Conclusion: Case-control studies showed inconclusive evidence, but pre-post studies showed significant effects of CTOs in promoting service contacts and reducing emergency visits and violence. Future studies on cost-effectiveness analysis and qualitative analysis for specific populations with various cultures and backgrounds are warranted.
Elson Ho Yin Lam, Department of Forensic Psychiatry, Castle Peak Hospital, Hong Kong SAR, China
Eric Shek Kin Lai, Department of Occupational Therapy, Castle Peak Hospital, Hong Kong SAR, China
Eric Chun Lun Lai, Department of Child and Adolescent Psychiatry, Castle Peak Hospital, Hong Kong SAR, China
Esther Lau, Department of Occupational Therapy, Castle Peak Hospital, Hong Kong SAR, China
Bonnie Wei Man Siu, Department of Forensic Psychiatry, Castle Peak Hospital, Hong Kong SAR, China
Dorothy Yuen Yee Tang, Department of Forensic Psychiatry, Castle Peak Hospital, Hong Kong SAR, China
Cycbie Ching Man Mok, Department of Occupational Therapy, Castle Peak Hospital, Hong Kong SAR, China
Ming Lam, Department of General Adult Psychiatry, Castle Peak Hospital, Hong Kong SAR, China
Address for correspondence: Dr Elson Ho Yin Lam, Department of Forensic Psychiatry, Castle Peak Hospital, 15 Tsing Chung Koon Road, Tuen Mun, New Territories, Hong Kong SAR, China. Email: lhy095@ha.org.hk
Submitted: 26 September 2022; Accepted: 29 March 2023
Introduction
Community treatment orders (CTOs) enable patients to actively engage in mental health services while being supervised in the community outside the hospital setting.1 Patients who meet specific criteria, such as a high risk of self-harm or violence to others if they are untreated or experience acute episodes, are required to follow the prescribed treatment under legal provision.2 Failure to comply with this can result in hospitalisation. CTOs were first introduced in the United States and Australia in the 1980s following deinstitutionalisation of mental health services.3 They have also been implemented in the United Kingdom, Canada, and various European countries.
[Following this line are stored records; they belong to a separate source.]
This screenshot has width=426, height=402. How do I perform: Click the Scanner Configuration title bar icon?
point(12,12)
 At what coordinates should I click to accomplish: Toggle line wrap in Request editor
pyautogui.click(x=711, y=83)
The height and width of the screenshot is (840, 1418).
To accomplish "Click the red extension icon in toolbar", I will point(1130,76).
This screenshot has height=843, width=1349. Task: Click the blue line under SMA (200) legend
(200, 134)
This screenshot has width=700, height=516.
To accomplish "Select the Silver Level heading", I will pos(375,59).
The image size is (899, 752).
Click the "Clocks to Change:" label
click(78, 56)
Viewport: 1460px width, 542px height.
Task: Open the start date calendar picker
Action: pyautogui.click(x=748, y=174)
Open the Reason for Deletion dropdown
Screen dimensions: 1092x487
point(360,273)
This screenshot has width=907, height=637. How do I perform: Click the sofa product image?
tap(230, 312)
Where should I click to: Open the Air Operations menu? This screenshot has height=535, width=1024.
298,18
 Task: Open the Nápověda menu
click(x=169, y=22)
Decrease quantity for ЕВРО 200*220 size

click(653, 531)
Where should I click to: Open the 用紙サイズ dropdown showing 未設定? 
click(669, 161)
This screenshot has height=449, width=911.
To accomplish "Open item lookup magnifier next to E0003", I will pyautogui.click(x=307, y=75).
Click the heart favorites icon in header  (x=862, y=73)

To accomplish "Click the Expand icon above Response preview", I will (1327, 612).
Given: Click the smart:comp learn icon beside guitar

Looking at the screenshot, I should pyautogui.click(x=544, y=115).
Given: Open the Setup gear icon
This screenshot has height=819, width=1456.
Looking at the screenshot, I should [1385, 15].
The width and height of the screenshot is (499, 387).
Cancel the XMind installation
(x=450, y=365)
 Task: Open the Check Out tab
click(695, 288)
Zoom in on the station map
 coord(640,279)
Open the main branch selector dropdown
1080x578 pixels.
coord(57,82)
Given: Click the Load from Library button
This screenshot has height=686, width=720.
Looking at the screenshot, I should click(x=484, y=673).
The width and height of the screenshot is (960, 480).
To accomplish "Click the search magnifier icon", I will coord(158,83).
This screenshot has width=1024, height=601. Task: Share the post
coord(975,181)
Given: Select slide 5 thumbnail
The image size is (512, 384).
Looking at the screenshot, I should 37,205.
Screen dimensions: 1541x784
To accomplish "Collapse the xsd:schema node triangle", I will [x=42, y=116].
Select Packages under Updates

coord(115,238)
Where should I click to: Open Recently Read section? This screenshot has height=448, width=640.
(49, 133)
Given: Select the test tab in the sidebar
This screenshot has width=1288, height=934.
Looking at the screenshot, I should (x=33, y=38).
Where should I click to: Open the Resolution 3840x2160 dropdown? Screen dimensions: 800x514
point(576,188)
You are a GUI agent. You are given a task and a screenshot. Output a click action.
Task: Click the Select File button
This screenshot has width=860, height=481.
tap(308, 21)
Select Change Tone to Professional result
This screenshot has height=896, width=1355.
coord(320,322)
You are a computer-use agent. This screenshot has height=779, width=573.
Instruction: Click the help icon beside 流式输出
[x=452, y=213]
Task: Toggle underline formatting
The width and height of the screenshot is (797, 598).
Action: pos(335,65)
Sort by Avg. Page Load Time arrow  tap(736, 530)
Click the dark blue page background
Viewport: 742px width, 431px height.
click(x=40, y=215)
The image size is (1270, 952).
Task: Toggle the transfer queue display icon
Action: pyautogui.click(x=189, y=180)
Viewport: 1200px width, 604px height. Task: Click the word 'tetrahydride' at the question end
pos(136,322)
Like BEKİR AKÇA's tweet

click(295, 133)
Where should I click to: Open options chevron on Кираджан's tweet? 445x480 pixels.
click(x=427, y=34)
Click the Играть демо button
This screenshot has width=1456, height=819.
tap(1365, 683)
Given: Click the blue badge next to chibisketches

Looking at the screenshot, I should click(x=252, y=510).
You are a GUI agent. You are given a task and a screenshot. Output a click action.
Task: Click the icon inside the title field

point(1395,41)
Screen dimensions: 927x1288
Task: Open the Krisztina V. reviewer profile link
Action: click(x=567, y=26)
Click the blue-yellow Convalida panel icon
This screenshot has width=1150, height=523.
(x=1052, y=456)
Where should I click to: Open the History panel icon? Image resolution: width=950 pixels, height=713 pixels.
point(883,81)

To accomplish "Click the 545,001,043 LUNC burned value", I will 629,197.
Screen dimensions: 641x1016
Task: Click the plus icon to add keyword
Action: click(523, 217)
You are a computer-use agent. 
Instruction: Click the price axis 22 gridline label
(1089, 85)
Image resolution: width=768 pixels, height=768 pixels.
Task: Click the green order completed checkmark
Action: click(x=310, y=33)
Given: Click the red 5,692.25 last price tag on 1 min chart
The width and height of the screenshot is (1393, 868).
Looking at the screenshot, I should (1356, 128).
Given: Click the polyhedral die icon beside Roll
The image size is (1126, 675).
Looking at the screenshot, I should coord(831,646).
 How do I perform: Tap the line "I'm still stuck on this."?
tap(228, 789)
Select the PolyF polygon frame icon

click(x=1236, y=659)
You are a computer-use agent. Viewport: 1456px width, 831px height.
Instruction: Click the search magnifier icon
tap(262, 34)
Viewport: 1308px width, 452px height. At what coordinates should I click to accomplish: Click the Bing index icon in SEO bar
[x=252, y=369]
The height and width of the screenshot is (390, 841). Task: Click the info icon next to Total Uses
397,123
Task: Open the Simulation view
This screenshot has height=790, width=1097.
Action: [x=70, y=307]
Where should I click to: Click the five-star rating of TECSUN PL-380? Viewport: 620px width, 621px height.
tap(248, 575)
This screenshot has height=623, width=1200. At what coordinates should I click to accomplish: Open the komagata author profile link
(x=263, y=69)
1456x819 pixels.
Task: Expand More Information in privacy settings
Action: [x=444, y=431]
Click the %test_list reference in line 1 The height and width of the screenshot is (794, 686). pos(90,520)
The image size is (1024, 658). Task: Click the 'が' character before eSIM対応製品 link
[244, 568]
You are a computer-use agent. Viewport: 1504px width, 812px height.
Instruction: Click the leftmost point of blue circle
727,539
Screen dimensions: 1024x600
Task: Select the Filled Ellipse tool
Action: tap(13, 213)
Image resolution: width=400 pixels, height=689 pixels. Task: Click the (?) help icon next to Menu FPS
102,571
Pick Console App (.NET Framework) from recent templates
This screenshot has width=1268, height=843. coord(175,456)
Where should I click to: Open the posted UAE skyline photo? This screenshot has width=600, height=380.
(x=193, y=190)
Different models of mandatory community treatments are available, and the execution of CTOs varies between countries.2 Compulsory community treatment, involuntary outpatient commitment, and CTO are similar terminologies.
For patients with major mental illnesses, CTOs serve as less restrictive legal requirements and offer an alternative to compulsory inpatient treatment by allowing more freedom for patients to undergo psychiatric care in the community while being closely monitored.1 In addition, CTOs improve adherence to treatment and medication and enable healthcare professionals to monitor a patient’s mental state.4 Patients with severe mental illness who have limited insight and a negative attitude towards treatment can benefit from CTOs.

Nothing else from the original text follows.